Un brutto incipit fa venire immediatamente voglia al lettore di smettere di leggere quello che potrebbe anche essere un bel romanzo. Un bell’incipit, d’altra parte, non può rivalutare del tutto un brutto libro, ma comunque aiuta. Alcuni incipit sono dei piccoli capolavori, quasi auto-sufficienti e pienamente godibili anche a sé stanti.
Qualsiasi lettore italiano conosce l’incipit dei “Promessi sposi”: Quel ramo del lago di Como, che volge a mezzogiorno, tra due catene non interrotte di monti […], così come per qualsiasi lettore americano è celebre l’attacco di Moby Dick: Chiamatemi Ismaele, o per i russi quello della Prospettiva Nevskij: Non c’è niente di meglio della prospettiva Nevskij, almeno a Pietroburgo, dove essa è tutto. Si tratta di frasi originali, efficaci, significative, che entrano di diritto nella cultura di un popolo.
Scegliere alcuni incipit nell’oceanico panorama della letteratura significa inevitabilmente tralasciarne troppi altri meritevoli, ma, rientrando nel gusto personale, se ne elencano qui due sicuramente molto apprezzati: Molti anni dopo, di fronte al plotone di esecuzione, il colonnello Aureliano Buendia si sarebbe ricordato di quel remoto pomeriggio in cui suo padre lo aveva condotto a conoscere il ghiaccio (Cent’anni di solitudine, Gabriel Garcìa Màrquez) e Lolita, luce della mia vita, fuoco dei miei lombi. Mio peccato, anima mia. Lo-li-ta: la punta della lingua compie un percorso di tre passi sul palato per battere, al terzo, contro i denti. Lo. Li. Ta. (Lolita, Vladimir Nabokov).
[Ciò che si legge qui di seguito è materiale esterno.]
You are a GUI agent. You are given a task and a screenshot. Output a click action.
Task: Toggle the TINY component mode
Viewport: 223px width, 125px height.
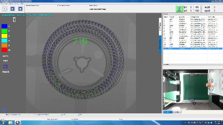[x=5, y=61]
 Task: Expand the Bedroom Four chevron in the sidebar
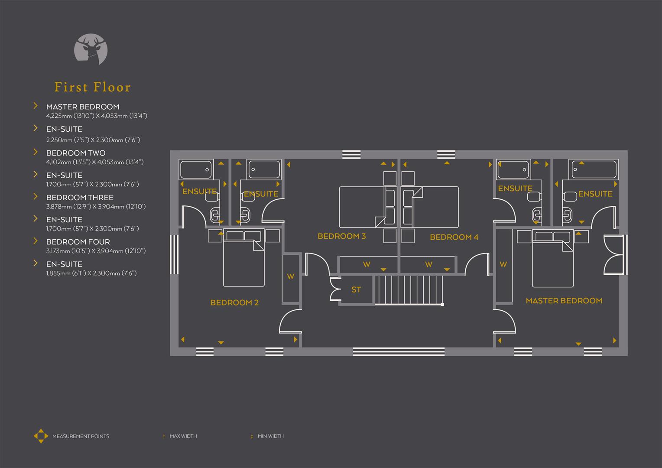pyautogui.click(x=35, y=240)
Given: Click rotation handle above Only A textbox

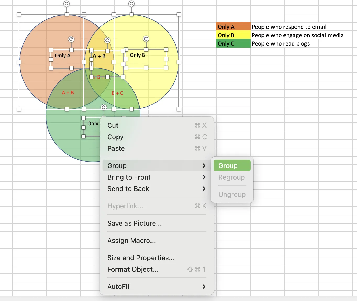Looking at the screenshot, I should (71, 39).

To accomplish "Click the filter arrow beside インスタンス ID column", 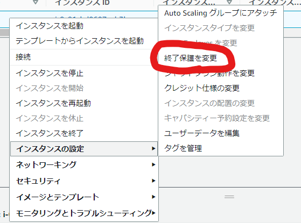I will (36, 2).
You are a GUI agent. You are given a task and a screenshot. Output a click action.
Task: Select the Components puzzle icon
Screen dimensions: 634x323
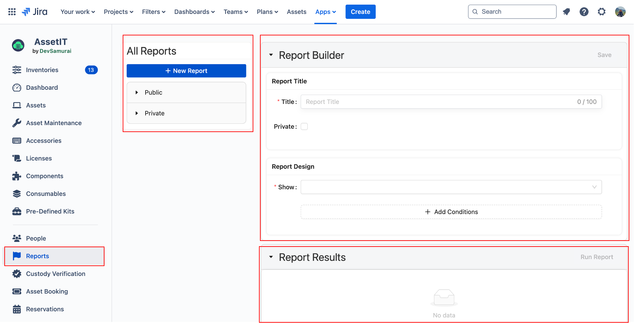pos(17,176)

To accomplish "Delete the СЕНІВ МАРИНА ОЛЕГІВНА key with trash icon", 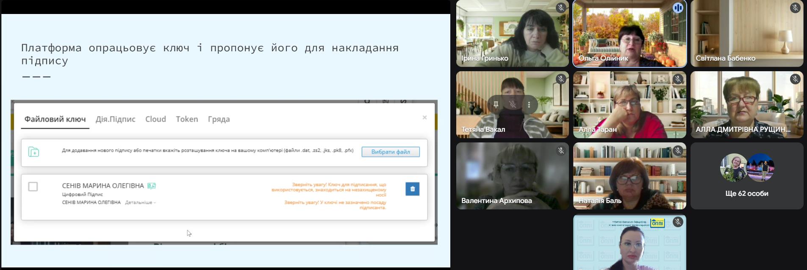I will coord(412,189).
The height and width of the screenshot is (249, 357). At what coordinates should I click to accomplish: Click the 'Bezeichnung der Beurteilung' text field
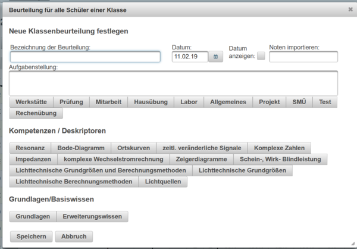[x=85, y=57]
Gli amanti degli incipit non potranno fare a meno di visitare (e passare qualche ora ripromettendosi infinite volte che “questo è l’ultimo”) www.incipitario.com, un’ampia raccolta online degli incipit della letteratura di tutto il mondo.
diabolik
17 set 2007 - 13:44 - #1mentre leggevo il post ho pensato subito all’incipit di cent’anni di solitudine…grz
AngeloVitale
17 set 2007 - 15:00 - #2E io vi segnalo i Fincipit (www.fincipit.it) per i quali non ci si può cimentare senza essere buon e attento lettore.